E advertiu: "Estamos vivendo um momento de mudança, de declínio da Europa e dos Estados Unidos. E por outro lado já surgem pólos geopolíticos, porque a civilização chinesa, a África do Sul e a América Latina se levantam. Nós hoje temos como lutar unidos. Temos como sair desse processo mais unidos. Todos os governos da América Latina podem nos dar uma perspectiva de união nesse mundo para ocupar um lugar digno. E nós não faremos isso sem energia. Não faremos isso tendo o Pré-Sal e a Amazônia sem ter forças armadas que possam defendê-las. Não faremos isso com a juventude desempregada, sem o massivo investimento em educação ou se aceitarmos que organizações financiadas pelo imperialismo venham aqui dizer como é que nós devemos desenvolver o país. É uma armadilha que visa fazer o que houve na Líbia. E aí quando chegar as tropas da OTAN, quem nos defenderá? Serão os teco-tecos que a gente tem? Quem defenderá o Pré-Sal diante da IV Frota?", questionou.

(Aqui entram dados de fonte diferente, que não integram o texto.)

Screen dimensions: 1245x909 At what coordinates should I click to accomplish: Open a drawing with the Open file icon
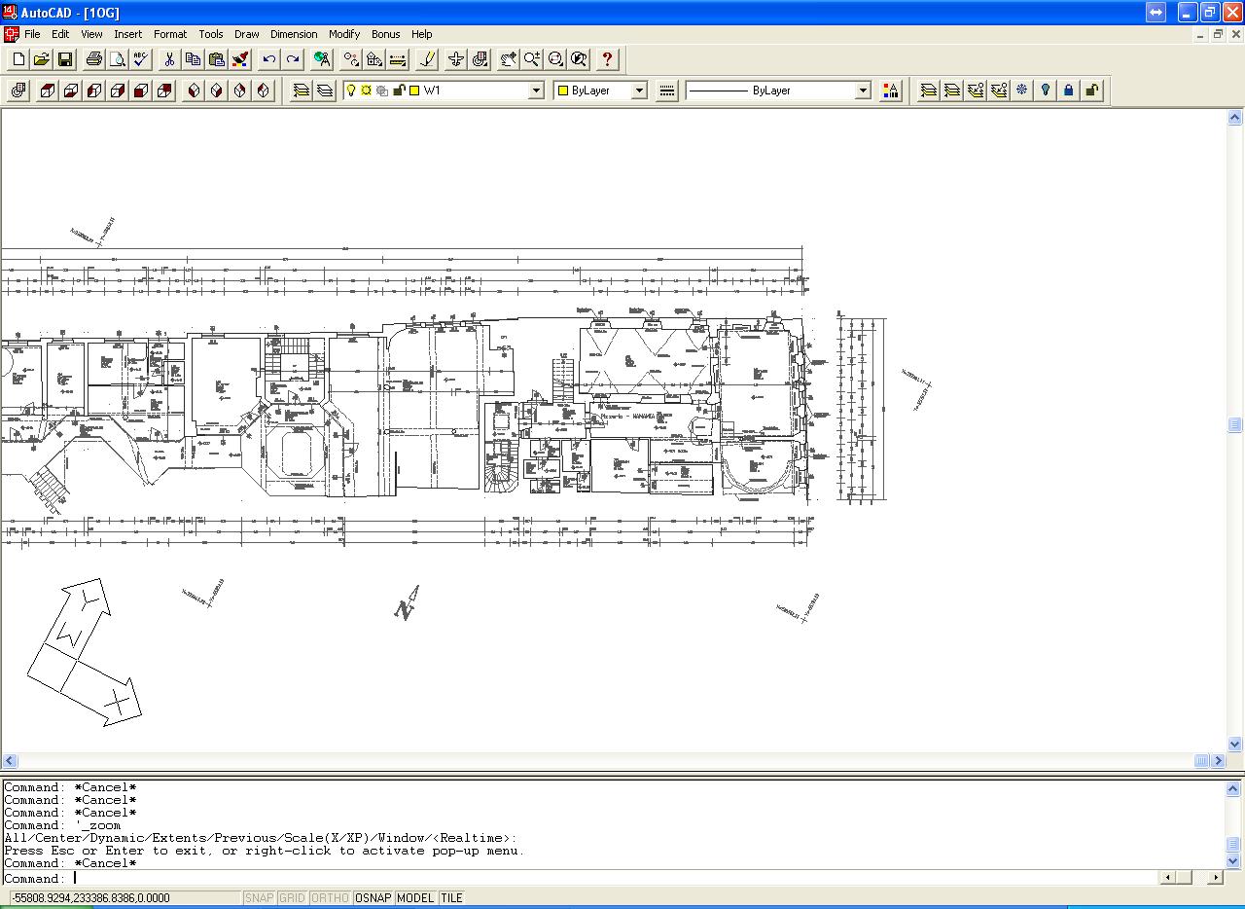point(41,59)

"Temos um problema gravíssimo. Estamos diante de várias minas de ouro poderosíssimas. E o inimigo está à espreita e já mostrou o que é capaz de fazer para poder conquistar as riquezas alheias. Se eles são capazes de matar entre 450 mil a 1 milhão de pessoas no Iraque, mataram uma geração inteira para se apropriar do petróleo iraquiano, o que não serão capazes de fazer para se apropriar do Pré-Sal e da Amazônia brasileira?", advertiu o dirigente da CTB. "É muito importante defender o meio ambiente, mas se a gente não puder defender a soberania do Brasil, assim como destruíram todo o meio ambiente que puderam para ganhar dinheiro, ao contrário de nós, que preservamos mais do que o mundo inteiro, eles virão aqui dizer como a gente deve fazer, nos dar ordens nesse momento em que o país pode dar um salto de crescimento econômico", assinalou.

"Temos que ter cuidado com esses inimigos não tão claros que existem no caminho e, sobretudo, temos que entender que é preciso acabar com essa aliança venenosa do nosso governo com o capital financeiro. É preciso que o povo entenda quando custa isso. Não contribuiremos para superar a crise do capitalismo pagando 47% do orçamento da União para os banqueiros por causa da dívida pública. É preciso um pacto que reúna quem produz e quem trabalha, a fim de isolar o setor elitista que é o principal responsável pela crise que a humanidade vive hoje", encerrou Paulo Vinícius.

"Esse debate que vocês, da juventude trabalhadora da CTB, promovem, é de extrema importância porque hoje há uma realidade totalmente diferente da que vivemos. As transformações que ocorreram no mundo do trabalho não são das máquinas ou das novas tecnologias. O que nós observamos é que a grande maioria da mão de obra em todos os setores da sociedade, é composto por jovens. Então, para a CTB é essencial fazermos com que a juventude participe cada vez mais de forma ativa no processo da organização da luta dos trabalhadores. Desta forma, estaremos cada vez mais inseridos na consciência das pessoas para as transformações sociais que nós queremos para a sociedade brasileira e mundial na construção da sociedade socialista", afirmou o presidente da CTB-RS.

"A CTB defende o projeto nacional de desenvolvimento com a valorização do trabalho, a distribuição de renda e a inclusão social. Por isso, nos orgulha ver nossos jovens trabalhadores como lutadores sociais empenhados com vontade em construir uma nova sociedade aglutinadora e inclusiva, que é a sociedade socialista", finalizou Guiomar Vidor.